NTSB hearing to focus on D.C. Metro automated controls, gaps in oversight

By Lena H. Sun and Ann Scott Tyson
Washington Post Staff Writer
Wednesday, February 24, 2010; 10:13 AM

A panel of National Transportation Safety Board investigators opened a three-day hearing into the fatal June 22 crash by grilling the head of the Metro board of directors on the panel's oversight of safety at Washington's beleaguered transit agency.

Steve Klejst, head of the operations portion of the investigation, peppered Metro Board Chair Peter Benjamin on communications over safety concerns between the board and Metro General Manager John B. Catoe Jr., as well as with federal and local oversight groups.

It will be several months before the NTSB issues a formal finding on the probable cause of the crash. Investigators will use information from the hearing to prepare the final report on the accident and additional safety recommendations by the first anniversary of the crash.

But the testimony, and information already released by investigators, should make clear the general outlines of what caused the crash, officials said.

In addition, the NTSB wants to address broader issues: how Metro identifies and corrects safety problems, and the adequacy of state and federal oversight.

Asked by Klejst whether the board had routine interaction with the Tri-State Oversight Committee, Benjamin replied: "There was no formal set of reports and no formal set of meetings that I remember relative to that," prior to last fall, when The Washington Post reported that Metro was barring TOC inspectors from the tracks.

After discovering Metro staff was impeding the TOC inspections, "we did invite [TOC members] to come on a regular basis and brief us," Benjamin said.

Yet Benajmin said that Board members, accused of being "micro managers," intended to exert broad policy guidance on safety, and would not probe Metro's day-to-day conduct on safety unless a major problem came to light.

"If we believe that the general manager or staff are not acting with an appropriate level of safety concern . . . we would explore that in greater detail with the general manager," Benjamin said.

Klejst then turned to Catoe and Acting Chief Safety Officer Michael Taborn to quiz them on Metro's internal reporting on safety problems.
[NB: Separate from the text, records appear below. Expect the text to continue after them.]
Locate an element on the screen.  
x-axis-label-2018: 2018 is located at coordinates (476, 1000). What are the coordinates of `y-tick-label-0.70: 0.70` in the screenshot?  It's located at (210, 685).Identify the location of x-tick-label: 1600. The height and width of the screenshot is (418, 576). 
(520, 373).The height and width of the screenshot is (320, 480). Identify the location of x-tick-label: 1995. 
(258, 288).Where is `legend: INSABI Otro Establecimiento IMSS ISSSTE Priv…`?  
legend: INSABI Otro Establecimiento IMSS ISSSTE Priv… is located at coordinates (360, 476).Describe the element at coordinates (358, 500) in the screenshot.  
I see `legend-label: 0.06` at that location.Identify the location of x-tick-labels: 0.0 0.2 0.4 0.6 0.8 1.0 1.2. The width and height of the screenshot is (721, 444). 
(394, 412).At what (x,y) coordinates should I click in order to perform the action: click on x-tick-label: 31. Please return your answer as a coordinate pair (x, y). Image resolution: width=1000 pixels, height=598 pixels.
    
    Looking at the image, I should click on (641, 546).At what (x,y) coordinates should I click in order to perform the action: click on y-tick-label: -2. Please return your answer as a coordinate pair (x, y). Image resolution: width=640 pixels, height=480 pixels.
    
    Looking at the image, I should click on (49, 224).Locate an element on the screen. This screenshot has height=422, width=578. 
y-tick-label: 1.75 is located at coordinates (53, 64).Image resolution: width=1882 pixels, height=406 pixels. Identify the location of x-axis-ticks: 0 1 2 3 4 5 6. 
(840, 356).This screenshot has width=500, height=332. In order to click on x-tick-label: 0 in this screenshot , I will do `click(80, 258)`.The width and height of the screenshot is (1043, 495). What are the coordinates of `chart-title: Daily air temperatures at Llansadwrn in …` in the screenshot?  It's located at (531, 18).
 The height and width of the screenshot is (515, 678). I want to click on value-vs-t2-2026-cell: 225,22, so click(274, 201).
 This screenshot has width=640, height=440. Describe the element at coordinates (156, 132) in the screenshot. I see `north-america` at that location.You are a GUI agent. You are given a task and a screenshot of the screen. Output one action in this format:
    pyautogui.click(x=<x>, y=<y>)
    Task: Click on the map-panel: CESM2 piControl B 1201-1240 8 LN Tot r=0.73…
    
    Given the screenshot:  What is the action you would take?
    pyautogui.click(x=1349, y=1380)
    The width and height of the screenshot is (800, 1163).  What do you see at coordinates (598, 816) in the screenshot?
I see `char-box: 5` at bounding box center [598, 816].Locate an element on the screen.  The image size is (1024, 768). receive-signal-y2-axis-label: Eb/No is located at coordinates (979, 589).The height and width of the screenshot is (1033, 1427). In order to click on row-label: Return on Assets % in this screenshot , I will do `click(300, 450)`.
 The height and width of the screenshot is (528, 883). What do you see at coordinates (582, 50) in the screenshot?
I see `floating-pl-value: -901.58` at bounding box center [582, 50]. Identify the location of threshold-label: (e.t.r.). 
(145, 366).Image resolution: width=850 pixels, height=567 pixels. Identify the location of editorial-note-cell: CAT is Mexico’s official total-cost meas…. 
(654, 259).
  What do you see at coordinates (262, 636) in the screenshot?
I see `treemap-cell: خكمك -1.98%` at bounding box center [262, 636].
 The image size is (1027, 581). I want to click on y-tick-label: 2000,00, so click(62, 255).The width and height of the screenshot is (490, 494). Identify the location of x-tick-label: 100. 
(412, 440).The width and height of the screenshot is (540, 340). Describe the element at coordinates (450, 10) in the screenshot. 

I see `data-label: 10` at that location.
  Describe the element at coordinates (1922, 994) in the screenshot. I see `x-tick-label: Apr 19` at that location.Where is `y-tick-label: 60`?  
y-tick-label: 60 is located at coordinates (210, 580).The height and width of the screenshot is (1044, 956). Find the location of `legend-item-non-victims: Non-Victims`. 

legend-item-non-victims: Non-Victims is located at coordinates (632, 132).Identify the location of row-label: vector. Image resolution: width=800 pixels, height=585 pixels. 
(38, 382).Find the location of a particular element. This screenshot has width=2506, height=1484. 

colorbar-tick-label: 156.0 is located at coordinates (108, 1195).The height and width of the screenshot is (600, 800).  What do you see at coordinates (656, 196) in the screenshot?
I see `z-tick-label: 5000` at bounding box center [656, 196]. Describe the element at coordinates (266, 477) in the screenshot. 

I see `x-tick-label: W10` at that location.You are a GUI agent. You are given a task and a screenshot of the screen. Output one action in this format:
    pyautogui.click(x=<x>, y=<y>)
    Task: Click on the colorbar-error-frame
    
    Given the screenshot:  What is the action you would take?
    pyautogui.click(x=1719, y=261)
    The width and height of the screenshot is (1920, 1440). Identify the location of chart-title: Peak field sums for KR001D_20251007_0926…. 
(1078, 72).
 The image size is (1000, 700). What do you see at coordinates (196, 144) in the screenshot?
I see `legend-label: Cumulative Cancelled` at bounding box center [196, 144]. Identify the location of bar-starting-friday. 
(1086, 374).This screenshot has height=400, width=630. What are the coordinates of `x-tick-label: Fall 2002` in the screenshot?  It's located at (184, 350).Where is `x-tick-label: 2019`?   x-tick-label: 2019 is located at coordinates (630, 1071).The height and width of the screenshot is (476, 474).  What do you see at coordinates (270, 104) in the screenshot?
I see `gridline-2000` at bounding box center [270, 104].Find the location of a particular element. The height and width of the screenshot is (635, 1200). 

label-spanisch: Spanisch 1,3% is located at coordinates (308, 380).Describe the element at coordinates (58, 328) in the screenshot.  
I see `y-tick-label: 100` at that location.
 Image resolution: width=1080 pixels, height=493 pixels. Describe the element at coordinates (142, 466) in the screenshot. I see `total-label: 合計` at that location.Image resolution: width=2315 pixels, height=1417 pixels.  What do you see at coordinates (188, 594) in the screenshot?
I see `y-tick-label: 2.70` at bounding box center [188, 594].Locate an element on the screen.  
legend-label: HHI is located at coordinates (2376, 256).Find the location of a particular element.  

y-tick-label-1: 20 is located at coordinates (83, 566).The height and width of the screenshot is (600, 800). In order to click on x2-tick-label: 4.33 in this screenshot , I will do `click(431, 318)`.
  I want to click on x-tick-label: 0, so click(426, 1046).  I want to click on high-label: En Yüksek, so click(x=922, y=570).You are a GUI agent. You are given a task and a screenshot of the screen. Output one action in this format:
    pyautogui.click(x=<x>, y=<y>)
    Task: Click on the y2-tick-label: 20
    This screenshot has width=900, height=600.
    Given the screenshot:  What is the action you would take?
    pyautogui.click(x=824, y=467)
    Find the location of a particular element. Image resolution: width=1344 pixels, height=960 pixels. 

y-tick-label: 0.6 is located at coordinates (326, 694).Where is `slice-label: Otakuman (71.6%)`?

Taborn explained how Metro's lead safety officer did not report directly to the general manager until after the Red Line crash that killed 9 people.

"The chief safety officer prior to the accident reported to the chief administrative officer, who reported directly to the general manager," Taborn said. The day after the Red Line crash, Catoe changed the organizational structure so that the safety officer would report directly to him.

Officials from Metro, its regional safety monitor and the Federal Transit Administration are among the nearly two dozen witnesses scheduled to testify. Tuesday's witnesses are all from Metro. They include Catoe; the rail chief and acting deputy, Dave Kubicek; Taborn; and Benjamin. Metro engineers are also scheduled to testify.